- Location of Wohlsdorf
- Wohlsdorf Wohlsdorf
- Coordinates: 51°46′N 11°52′E﻿ / ﻿51.767°N 11.867°E
- Country: Germany
- State: Saxony-Anhalt
- District: Salzlandkreis
- Town: Bernburg

Area
- • Total: 7.48 km^{2} (2.89 sq mi)
- Elevation: 71 m (233 ft)

Population (2020-12-31)
- • Total: 416
- • Density: 55.6/km^{2} (144/sq mi)
- Time zone: UTC+01:00 (CET)
- • Summer (DST): UTC+02:00 (CEST)
- Postal codes: 06408
- Dialling codes: 034722

= Wohlsdorf =

Wohlsdorf (/de/) is an Ortschaft (municipal division) of the town of Bernburg in Salzlandkreis, Saxony-Anhalt, Germany.

== History ==
Wohlsdorf was first mentioned as a village 10 km east of Bernburg in 986. It later became a municipality in the Salzlandkreis district and, in 2005, the community belonged to the historic collective municipality of Nienburg. When Nienburg was disbanded on 1 January 2010, it was incorporated into Bernburg, along with the communities of Baalberge, Biendorf, Gröna, Peißen, Poley, and Preußlitz.

== Geography ==
Included in Wohlsdorf is the village of Crüchern, which was also formerly a separate district. Much of the surrounding area is gently rolling farmland, broken up only by about 114 km2 of woods dividing Crüchern from Wohlsdorf. The river Ziethe forms a border between the Wohlsdorf subdistrict and the village of Mölz, a sub-district of Kleinpaschleben. The Ziethe flows first southwest then southeast along the border of the woods that stretch alongside Crüchern, forming a border between farmland and village of Wohlsdorf.
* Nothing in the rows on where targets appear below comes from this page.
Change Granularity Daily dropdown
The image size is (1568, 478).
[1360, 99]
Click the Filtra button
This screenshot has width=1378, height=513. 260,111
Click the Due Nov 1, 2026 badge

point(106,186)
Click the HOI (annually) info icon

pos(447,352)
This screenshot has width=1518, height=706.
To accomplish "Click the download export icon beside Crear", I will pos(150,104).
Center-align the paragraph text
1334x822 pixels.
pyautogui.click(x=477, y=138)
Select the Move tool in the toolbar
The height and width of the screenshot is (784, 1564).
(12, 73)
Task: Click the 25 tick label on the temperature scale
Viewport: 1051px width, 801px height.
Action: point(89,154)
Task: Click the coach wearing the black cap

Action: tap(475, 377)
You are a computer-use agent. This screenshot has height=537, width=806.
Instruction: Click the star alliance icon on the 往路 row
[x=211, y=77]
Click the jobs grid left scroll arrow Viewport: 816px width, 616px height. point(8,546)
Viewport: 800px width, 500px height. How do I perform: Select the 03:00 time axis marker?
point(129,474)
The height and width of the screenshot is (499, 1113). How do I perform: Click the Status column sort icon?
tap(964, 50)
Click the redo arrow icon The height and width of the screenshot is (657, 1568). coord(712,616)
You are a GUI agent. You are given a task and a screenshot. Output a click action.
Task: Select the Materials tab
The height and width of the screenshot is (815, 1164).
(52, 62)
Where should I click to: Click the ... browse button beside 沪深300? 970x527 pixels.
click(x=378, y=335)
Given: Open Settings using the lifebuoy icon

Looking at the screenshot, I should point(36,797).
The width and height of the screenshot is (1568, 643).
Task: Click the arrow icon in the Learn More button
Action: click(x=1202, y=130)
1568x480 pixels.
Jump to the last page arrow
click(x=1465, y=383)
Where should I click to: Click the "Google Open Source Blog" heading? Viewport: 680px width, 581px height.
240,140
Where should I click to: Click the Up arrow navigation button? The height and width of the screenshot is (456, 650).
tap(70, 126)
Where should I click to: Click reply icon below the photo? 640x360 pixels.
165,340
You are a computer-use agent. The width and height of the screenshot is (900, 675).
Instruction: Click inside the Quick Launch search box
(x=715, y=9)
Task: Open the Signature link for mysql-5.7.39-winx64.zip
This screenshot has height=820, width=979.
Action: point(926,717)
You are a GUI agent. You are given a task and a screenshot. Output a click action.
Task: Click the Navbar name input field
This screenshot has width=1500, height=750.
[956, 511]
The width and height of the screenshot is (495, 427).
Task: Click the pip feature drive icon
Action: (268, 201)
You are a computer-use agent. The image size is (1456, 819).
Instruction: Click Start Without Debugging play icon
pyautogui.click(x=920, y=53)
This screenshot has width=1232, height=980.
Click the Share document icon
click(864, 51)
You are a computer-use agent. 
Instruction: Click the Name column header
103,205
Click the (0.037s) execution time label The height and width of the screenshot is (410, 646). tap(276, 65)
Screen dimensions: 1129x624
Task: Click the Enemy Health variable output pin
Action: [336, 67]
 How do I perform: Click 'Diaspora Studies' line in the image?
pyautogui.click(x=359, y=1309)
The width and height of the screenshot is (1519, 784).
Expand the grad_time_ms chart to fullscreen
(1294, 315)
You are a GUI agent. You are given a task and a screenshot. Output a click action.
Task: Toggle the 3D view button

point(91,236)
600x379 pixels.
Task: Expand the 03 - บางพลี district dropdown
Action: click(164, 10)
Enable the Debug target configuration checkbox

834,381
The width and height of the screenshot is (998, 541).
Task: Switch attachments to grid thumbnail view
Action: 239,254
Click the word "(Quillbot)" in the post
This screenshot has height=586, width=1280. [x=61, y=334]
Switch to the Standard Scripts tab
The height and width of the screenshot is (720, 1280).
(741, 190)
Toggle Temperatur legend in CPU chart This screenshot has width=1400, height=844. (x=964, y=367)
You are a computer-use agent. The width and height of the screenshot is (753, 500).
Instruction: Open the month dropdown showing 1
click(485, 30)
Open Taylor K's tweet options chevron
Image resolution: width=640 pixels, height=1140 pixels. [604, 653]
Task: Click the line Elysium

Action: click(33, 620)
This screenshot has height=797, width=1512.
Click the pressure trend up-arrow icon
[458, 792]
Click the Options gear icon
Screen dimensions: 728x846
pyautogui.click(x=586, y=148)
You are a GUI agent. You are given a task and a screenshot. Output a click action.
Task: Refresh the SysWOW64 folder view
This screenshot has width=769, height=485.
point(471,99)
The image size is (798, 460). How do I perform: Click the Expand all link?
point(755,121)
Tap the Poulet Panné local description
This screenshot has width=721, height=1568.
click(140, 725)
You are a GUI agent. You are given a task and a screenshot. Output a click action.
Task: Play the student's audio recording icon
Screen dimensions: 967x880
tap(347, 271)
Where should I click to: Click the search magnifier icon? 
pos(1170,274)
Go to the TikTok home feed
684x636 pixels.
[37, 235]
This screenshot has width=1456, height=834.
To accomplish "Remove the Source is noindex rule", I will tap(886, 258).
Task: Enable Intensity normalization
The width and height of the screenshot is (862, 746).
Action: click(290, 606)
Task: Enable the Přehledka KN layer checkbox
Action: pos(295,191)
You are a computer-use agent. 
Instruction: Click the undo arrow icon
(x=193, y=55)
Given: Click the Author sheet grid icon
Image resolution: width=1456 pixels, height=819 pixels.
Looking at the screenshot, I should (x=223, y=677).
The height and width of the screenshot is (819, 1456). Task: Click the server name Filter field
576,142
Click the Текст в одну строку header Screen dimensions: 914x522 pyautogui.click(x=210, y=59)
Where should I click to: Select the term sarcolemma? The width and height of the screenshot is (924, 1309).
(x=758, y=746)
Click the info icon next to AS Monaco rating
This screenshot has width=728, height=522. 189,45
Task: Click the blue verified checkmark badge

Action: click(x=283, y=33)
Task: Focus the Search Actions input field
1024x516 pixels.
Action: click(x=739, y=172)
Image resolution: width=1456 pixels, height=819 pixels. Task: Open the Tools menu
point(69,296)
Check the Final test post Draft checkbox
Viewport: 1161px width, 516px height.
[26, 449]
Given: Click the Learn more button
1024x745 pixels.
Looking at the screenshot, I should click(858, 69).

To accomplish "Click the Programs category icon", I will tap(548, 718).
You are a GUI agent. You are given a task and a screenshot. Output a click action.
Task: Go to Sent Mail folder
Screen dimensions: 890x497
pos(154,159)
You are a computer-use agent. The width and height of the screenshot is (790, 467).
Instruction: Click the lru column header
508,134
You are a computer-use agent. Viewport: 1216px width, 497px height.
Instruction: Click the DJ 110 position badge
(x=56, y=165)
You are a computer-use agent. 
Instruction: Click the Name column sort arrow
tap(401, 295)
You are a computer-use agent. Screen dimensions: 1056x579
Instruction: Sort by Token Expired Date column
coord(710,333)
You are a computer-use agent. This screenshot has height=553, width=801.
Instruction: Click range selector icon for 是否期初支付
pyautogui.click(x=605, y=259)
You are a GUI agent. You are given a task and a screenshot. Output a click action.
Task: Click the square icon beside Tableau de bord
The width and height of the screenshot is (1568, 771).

It bends again southeasterly and around the western edge of Biendorf, another village-sub-district of Bradenburg on the southern border of Wohlsdorf.

== Transportation ==
1.32 km north of the village of Crüchern, Landesstraße 149 (L149) meets and becomes the continuation of federal road Bundesstraße 185 (B185) as it meets Bundesstraße 6n (B6n). Both highways run east towards Köthen, but B185 runs through Kleinpaschleben, Trinum, Großpaschleben, and Köthen while B6n runs parallel to B185, avoiding cities and towns by cutting through farmland and curving south around the city of Köthen to merge into north-south B183.

West of L149, B185 continues for 14 km towards Bernburg, passing the Latdorf/Dröbel landfill between Latdorf and Dröbel until it meets international European route E49 and becomes B6.

Much of the traffic in Wohlsdorf is by car, but outside the subdistrict to the south in Biendorf are train and bus stations.